LISTED RECORDS:

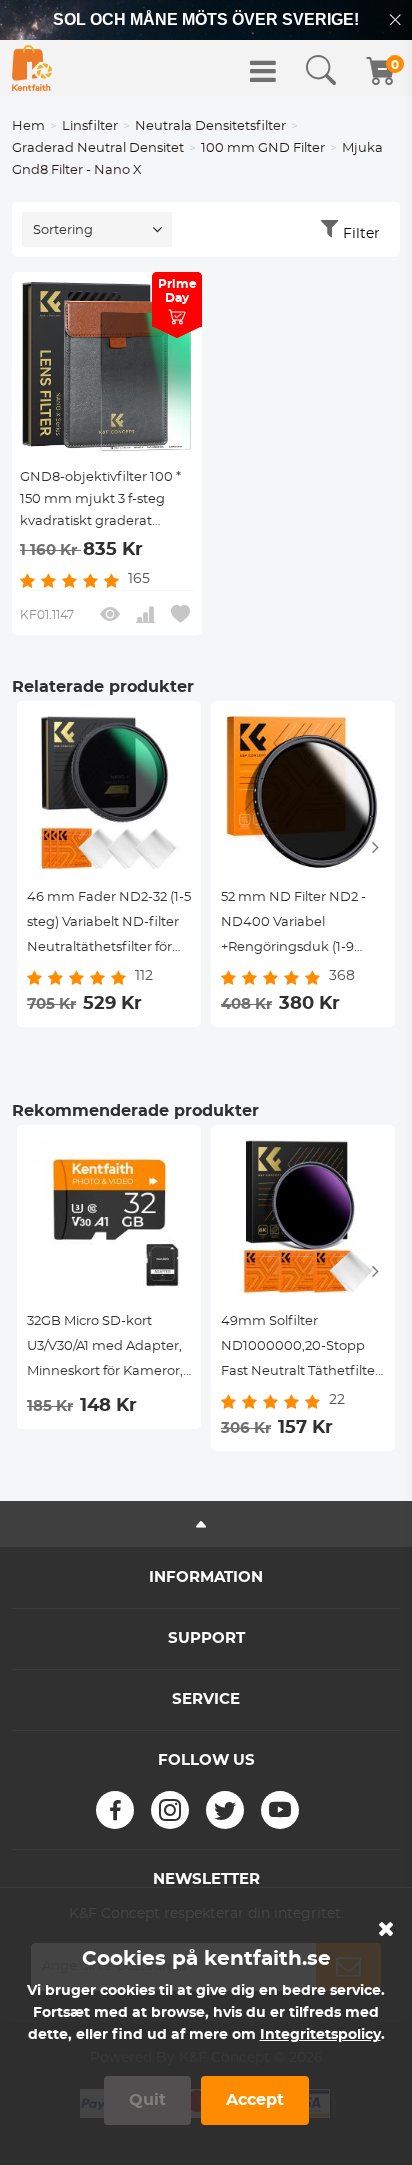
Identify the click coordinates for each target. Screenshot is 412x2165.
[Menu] (263, 71)
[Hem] (32, 68)
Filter (361, 234)
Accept (255, 2100)
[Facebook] (115, 1810)
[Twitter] (225, 1810)
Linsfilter (90, 126)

WORK TO BE COMPLETED:
When you repeat the listing, keep it exact and leave the pictures behind.

THE COMPLETED TASK:
Identify the click coordinates for each target. Screenshot is 412x2165.
[Menu] (263, 71)
[Hem] (32, 68)
Filter (361, 234)
Accept (255, 2100)
[Facebook] (115, 1810)
[Twitter] (225, 1810)
Linsfilter (90, 126)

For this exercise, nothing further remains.